The city of Fremont once again has a long-term lease in place with the regional park district for the maintenance of Mission Peak.
The Fremont City Council on Dec. 6 decided, 6-1, to approve a 20-year lease agreement with the East Bay Regional Park District to continue managing 900 acres of the 3,023-acre Mission Peak Regional Preserve, as it has been doing for about half a century. Councilmember Jenny Kassan was opposed.
Fremont has been leasing the land to the park district since 1978, and its most recent 27-year lease agreement expired July 7, 2020, after which it became month-to-month. City staff brought forward a new long-term lease twice, most recently Nov. 15, but the council tabled the approval of the agreement and intended to have a work session to delve into their concerns about the lease.
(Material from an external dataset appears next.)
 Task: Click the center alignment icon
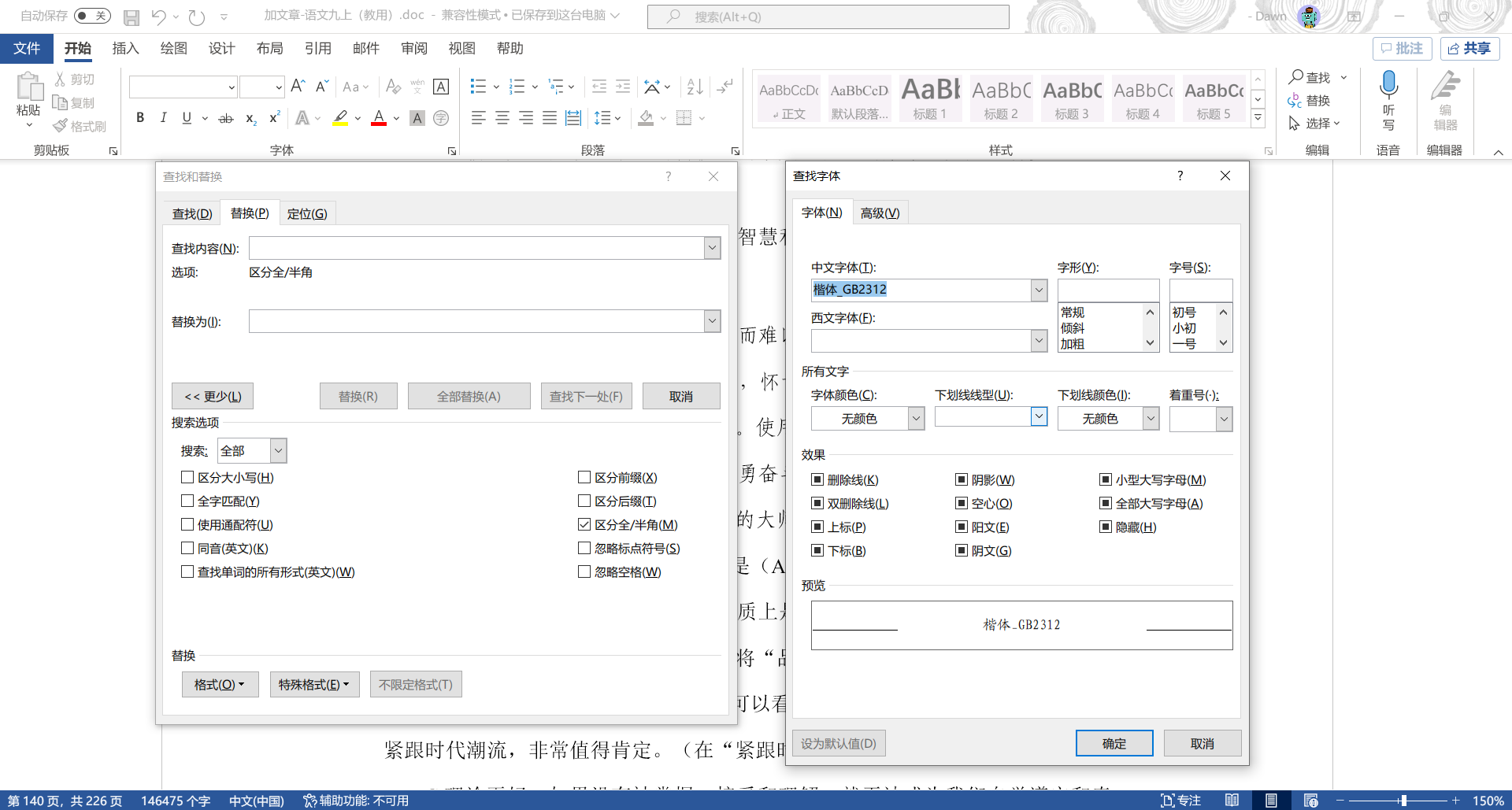(502, 118)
City Manager Karena Shackelford said the park district notified her it was “not willing to negotiate any further” after the November meeting, so she decided to bring the lease back to the council.
Kassan said changing their decision based on the park district’s unwillingness to negotiate wasn’t a good look and reason enough to vote no again.
“That sends a really bad message to any party that we ever negotiate with in the future,” Kassan said. “I think we need a much better reason to change our position than the other party simply saying, ‘Sorry, we refuse to continue negotiating. Take it or leave it.'”
Beyond that, Kassan said the lease agreement didn’t have nearly enough detail.
Councilmember Yang Shao said it would be reasonable to be cautious entering into a 20-year lease with a partner with whom the city is unfamiliar.
“We are, on the other hand, talking about a partner that has been working with us for decades,” Shao said, “not only for Mission Peak, but other properties — regional parks — within Fremont.”
The city has been working with the park district for close to 50 years without issue and has been negotiating the lease agreement for more than two years, Councilmember Rick Jones said.
“We don’t have the resources,” Jones said, “we don’t have the staffing, we don’t have the financial capability of maintaining this park.”